Submitted by lml2319 on March 24, 2008

Francis Scott Key Fitzgerald was one of the most significant writers of the Twentieth Century and continues to influence readers today. He has received large amounts of criticism from authors and scholars, both positive and negative. As a writer, F. Scott Fitzgerald relied heavily on his own life experiences to write about his character’s pursuit of the American Dream.
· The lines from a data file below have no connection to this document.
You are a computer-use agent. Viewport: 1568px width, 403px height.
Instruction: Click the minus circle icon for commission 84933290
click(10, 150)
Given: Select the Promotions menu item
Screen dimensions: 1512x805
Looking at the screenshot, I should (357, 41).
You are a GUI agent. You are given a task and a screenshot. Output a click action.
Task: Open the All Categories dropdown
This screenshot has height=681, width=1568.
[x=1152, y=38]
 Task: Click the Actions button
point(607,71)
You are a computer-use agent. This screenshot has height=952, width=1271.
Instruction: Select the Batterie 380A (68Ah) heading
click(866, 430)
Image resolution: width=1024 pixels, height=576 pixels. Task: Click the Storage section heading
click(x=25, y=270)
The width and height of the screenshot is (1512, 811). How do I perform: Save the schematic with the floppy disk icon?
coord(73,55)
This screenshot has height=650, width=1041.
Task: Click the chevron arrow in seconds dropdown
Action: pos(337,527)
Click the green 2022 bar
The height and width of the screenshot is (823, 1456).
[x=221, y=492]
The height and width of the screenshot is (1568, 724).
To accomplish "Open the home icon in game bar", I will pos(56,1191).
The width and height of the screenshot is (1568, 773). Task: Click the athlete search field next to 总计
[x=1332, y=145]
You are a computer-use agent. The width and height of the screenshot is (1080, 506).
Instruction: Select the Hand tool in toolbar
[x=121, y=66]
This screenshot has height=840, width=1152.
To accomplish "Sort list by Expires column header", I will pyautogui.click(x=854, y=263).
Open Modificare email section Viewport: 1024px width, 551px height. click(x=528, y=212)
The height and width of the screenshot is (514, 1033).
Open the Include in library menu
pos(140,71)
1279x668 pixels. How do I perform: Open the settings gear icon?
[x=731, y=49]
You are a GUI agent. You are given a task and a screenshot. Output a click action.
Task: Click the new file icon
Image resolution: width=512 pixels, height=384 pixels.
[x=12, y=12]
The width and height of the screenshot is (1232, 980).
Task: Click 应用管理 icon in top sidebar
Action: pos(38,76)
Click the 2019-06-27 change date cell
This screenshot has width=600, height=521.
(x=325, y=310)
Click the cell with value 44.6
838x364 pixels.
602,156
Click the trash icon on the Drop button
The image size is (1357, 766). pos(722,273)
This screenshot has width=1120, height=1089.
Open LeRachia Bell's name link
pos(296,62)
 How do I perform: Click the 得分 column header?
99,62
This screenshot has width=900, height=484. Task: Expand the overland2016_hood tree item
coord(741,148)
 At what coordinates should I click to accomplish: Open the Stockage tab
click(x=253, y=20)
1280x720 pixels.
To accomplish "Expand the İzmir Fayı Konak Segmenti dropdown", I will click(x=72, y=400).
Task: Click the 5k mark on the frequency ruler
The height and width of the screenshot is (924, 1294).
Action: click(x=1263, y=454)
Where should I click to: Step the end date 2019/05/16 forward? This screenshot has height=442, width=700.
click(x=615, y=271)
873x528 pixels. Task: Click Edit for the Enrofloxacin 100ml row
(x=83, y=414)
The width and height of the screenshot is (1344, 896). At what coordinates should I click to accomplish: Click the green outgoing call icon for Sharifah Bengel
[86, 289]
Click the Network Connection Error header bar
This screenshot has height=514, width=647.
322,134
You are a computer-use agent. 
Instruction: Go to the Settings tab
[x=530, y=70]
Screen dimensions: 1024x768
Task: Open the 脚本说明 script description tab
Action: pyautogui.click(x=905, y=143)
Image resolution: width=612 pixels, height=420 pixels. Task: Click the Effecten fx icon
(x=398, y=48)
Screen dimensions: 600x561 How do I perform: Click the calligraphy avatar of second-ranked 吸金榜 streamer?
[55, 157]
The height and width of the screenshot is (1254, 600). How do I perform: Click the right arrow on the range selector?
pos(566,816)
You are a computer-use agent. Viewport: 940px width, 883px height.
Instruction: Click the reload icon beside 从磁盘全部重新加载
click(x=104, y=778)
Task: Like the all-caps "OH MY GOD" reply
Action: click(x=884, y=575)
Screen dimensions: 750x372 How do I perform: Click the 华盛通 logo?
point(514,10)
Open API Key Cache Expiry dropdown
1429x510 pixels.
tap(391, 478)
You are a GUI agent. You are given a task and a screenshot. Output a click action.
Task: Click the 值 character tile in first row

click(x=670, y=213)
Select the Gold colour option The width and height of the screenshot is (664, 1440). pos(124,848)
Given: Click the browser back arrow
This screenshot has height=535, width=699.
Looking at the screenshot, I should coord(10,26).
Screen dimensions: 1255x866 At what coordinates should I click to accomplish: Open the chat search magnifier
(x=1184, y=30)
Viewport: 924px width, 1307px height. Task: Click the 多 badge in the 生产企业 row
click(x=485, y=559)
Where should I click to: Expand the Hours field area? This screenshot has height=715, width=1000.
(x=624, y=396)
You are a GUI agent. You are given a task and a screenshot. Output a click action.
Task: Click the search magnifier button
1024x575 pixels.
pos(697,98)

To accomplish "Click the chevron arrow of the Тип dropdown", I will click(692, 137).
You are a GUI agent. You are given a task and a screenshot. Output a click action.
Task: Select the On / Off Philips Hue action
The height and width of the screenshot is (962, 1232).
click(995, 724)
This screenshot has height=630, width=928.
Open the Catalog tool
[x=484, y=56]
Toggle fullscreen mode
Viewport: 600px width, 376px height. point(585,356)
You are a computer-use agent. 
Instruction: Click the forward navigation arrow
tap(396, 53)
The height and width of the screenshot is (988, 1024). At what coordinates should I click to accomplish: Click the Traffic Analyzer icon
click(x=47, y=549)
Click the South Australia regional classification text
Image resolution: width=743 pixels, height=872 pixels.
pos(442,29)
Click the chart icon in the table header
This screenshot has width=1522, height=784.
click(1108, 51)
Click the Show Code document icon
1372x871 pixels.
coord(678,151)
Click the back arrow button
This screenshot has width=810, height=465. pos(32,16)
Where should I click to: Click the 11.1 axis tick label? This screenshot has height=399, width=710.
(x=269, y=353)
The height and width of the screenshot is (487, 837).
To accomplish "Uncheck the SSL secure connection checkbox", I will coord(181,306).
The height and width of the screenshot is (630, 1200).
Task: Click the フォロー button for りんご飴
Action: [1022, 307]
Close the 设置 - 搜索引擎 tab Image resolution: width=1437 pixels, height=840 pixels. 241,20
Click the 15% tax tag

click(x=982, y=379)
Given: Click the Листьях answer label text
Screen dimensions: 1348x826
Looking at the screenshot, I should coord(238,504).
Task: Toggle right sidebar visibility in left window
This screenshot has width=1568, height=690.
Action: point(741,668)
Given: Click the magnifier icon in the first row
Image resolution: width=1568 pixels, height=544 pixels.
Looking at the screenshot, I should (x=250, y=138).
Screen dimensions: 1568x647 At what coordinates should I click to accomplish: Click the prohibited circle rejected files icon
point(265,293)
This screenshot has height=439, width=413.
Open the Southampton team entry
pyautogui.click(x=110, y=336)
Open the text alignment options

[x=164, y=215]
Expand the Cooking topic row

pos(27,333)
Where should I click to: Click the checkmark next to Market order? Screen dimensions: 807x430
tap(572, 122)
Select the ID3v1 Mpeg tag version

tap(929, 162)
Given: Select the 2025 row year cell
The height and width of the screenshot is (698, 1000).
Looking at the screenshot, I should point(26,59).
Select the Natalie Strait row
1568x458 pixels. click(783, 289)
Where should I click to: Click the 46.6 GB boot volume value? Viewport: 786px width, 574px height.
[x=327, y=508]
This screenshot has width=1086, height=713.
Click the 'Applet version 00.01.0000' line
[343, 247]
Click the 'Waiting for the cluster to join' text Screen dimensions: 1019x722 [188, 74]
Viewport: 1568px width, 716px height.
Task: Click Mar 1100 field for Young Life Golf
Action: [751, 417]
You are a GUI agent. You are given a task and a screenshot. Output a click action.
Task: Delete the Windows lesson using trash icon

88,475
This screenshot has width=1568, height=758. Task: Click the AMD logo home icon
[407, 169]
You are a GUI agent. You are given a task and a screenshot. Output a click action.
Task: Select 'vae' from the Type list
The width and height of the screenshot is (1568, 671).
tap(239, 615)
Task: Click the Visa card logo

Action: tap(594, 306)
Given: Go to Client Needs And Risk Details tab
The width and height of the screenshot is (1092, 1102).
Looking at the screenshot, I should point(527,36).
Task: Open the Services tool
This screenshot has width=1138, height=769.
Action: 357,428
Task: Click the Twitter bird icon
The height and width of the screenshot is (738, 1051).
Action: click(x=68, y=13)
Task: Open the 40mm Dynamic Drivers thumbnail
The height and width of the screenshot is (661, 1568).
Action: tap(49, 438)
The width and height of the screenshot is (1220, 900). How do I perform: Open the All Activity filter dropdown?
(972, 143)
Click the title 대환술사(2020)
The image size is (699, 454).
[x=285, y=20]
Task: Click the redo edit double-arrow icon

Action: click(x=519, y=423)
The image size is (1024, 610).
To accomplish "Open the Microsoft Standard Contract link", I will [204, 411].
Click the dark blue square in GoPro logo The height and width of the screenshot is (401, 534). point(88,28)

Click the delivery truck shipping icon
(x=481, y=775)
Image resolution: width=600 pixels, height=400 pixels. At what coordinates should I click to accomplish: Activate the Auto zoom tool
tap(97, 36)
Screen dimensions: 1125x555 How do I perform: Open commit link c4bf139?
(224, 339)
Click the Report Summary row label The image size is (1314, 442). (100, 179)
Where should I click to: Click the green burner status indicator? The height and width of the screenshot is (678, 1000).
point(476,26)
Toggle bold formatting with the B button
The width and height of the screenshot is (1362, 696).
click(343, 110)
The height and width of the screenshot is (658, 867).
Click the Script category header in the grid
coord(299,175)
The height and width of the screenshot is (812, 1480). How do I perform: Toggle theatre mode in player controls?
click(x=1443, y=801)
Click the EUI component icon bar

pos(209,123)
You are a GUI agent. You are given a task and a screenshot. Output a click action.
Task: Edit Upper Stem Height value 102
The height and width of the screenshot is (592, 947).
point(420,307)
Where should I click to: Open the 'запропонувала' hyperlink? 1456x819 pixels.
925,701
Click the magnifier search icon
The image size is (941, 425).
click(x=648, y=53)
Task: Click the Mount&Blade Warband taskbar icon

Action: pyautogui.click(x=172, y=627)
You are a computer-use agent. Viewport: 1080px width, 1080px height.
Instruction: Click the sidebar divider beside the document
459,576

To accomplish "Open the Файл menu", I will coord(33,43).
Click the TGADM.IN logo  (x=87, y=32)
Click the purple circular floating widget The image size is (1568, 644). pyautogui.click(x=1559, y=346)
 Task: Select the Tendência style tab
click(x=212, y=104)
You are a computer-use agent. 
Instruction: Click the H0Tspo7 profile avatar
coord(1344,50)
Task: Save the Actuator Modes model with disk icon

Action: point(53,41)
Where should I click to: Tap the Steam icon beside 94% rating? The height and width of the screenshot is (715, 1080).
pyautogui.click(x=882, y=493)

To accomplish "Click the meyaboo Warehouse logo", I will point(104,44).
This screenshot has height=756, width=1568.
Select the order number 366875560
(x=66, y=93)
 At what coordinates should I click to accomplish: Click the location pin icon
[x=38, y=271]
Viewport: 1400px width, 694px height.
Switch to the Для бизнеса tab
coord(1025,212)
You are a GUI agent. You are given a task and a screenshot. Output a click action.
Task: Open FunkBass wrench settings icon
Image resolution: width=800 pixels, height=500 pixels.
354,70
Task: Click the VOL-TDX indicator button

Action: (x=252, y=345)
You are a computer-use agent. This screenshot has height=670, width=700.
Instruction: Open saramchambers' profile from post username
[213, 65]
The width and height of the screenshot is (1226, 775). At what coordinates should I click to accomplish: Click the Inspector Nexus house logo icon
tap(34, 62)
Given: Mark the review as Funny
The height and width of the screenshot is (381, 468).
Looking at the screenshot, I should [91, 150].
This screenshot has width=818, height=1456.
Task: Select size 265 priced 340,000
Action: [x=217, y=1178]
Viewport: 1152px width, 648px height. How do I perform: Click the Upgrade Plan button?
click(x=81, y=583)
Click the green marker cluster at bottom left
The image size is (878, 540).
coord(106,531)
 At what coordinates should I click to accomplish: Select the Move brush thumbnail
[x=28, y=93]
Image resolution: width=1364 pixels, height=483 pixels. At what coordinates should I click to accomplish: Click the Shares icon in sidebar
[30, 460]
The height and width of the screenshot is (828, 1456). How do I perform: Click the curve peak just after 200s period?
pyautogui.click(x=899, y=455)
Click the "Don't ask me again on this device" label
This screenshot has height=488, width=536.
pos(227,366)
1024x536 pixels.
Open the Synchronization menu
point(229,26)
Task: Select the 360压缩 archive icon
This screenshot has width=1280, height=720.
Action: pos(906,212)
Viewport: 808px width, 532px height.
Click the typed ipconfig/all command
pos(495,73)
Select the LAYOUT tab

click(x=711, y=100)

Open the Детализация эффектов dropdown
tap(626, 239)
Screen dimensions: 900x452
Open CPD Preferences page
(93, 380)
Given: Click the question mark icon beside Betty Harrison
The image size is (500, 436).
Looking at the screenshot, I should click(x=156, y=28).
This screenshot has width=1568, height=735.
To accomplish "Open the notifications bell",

F. Scott Fitzgerald was born in St. Paul Minnesota on September 24, 1896. He came from a wealthy Irish family from his mother’s side, whereas his father was poor, but a well brought-up descendant of the old Maryland Scott and Key families. Fitzgerald’s father (Edward Fitzgerald) moved to St. Paul when he met his mother (Mary McQuillan). While is St. Paul Edward opened a wicker furniture business, which shortly went out of business, so he moved his family to Buffalo, New York in 1898. Later that year they moved Syracuse and then back to Buffalo, and by eleven years old Fitzgerald and his family moved back to St. Paul to reside with the security of the McQuillan wealth.
The McQuillan wealth provided Fitzgerald with the money to attend a private school in Hackensack, New Jersey. He spent two very lonely years at the school, where he developed a passion for writing musical comedy. After his last year, Fitzgerald decided he would go to Princeton University. At Princeton he did what he excelled in, writing for the Triangle Club and the Nassau Literary Magazine. During a Christmas vacation spent in St. Paul, he met Ginevra King, a wealthy Chicago debutante, who became the first love of his life. She later rejected him and sent Fitzgerald into a devastating depression, though he still kept her letters until his death, which were over two hundred pages.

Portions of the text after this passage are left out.